Yesterday my neighbor asked for my help. He used his tractor to bring over a heating oil tank, that had been cut into 2 sections. He intended to use them as wide barrels to store scrap metal in, but wanted holes in the bottom so the rainwater would drain. Steel was about 1/2 inch thick, I was about 5 yards away, safe behind cover. Happy to oblige and burn some powder, I used my Sig 220 .45 load with Sig jacketed hollow points... "BANG"... just left a big, deep dent. Disappointed and embarrassed, I returned to the house and retrieved my Ruger GP100 3", loaded with PMC jacketed 125 grain hollow points. Ok, NOW we are grooving...... "BOOM"! Although the jackets peeled off on the steel (at well over .75 caliber), the lead core ripped right on through. Damn, I forgot how much raw penetration power the .357 had. Always good to have a .357 Magnum around when you need one.

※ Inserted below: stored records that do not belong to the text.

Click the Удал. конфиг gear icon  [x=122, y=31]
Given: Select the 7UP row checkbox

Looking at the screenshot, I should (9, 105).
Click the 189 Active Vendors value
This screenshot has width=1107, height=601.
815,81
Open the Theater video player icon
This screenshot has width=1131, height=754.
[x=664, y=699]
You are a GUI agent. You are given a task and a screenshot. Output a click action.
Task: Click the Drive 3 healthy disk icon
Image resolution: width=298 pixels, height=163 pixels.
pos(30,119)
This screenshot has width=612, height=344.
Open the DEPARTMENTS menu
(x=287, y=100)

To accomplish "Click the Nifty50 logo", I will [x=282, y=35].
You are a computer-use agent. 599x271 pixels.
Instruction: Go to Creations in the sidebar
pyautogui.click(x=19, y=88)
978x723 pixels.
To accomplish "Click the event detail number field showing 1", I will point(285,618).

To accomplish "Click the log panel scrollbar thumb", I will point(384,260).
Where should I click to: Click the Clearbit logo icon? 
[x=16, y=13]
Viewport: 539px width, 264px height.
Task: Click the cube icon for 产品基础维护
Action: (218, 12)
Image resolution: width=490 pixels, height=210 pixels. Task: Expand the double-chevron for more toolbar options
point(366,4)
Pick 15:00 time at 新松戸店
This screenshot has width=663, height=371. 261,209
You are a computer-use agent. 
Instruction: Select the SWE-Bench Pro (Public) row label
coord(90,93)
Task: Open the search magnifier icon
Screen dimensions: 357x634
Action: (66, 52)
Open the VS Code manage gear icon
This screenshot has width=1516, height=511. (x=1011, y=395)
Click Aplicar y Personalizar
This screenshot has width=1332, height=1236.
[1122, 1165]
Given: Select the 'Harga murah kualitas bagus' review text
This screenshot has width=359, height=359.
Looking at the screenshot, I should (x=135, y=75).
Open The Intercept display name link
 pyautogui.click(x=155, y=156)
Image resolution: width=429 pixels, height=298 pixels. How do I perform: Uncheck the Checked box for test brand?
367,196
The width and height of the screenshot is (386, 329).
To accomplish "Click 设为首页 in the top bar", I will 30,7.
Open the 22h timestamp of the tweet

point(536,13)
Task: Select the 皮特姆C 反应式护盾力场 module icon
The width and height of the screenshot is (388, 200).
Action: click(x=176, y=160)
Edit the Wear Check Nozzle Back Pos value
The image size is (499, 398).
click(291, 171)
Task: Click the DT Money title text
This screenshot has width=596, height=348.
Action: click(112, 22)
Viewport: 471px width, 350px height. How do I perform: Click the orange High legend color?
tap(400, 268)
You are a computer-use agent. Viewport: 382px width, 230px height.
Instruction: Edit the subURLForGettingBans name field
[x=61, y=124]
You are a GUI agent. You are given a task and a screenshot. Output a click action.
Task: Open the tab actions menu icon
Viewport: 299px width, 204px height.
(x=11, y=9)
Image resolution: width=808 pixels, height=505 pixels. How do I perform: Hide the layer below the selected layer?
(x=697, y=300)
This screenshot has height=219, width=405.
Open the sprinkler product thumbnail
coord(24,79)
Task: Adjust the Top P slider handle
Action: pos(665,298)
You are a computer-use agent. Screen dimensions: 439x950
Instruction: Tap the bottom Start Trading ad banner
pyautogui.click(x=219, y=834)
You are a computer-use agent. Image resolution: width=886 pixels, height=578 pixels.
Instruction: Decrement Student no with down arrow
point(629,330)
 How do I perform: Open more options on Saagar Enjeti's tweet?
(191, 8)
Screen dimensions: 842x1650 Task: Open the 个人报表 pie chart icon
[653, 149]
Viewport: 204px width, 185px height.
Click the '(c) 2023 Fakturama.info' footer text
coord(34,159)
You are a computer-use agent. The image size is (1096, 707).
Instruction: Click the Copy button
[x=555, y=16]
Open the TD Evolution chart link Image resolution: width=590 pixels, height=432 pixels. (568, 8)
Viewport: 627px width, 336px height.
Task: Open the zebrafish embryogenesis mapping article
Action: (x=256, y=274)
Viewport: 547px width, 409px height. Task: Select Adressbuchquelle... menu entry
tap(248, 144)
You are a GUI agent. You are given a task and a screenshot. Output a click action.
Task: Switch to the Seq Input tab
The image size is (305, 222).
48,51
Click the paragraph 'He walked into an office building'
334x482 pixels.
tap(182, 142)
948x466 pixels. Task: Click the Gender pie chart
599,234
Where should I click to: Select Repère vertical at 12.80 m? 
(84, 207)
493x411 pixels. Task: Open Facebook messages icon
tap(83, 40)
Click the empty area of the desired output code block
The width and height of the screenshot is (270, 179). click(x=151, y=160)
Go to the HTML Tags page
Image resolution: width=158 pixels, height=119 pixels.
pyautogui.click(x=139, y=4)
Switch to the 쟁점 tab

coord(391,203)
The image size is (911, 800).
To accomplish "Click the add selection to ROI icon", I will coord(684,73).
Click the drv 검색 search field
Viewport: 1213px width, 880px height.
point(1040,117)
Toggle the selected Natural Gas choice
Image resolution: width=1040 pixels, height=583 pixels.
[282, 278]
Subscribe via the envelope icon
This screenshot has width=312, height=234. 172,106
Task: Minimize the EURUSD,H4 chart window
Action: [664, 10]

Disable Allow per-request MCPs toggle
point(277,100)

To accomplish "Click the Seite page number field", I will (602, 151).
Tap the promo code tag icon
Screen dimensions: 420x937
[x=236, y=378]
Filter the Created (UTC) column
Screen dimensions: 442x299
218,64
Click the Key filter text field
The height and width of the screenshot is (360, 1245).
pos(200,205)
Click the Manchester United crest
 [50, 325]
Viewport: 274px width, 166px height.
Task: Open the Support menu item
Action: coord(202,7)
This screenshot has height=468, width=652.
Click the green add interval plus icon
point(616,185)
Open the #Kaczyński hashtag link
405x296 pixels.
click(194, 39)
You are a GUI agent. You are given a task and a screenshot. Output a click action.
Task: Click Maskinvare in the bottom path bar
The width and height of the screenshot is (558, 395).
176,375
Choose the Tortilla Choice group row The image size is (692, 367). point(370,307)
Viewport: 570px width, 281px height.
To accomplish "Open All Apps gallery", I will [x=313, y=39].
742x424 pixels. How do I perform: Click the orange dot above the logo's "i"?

Years ago, ventilating a burn barrel (old rusty steel oil drum), my .45 1911A1 with 230 grain hardballs would occasionally crack and penetrate one side, but most bounced off and wouldn't make it through 1, much less 2 sides. My Beretta M9 9mm with 124 hardball?? Zipped right on through both sides, no issues whatsoever. Like a hot knife through butter.
So if anyone of you anticipated trouble from steel oil drums or heating oil tanks, you would be wise to arm yourselves with either a 9MM or a .357 Magnum and leave your .45 ACP at home.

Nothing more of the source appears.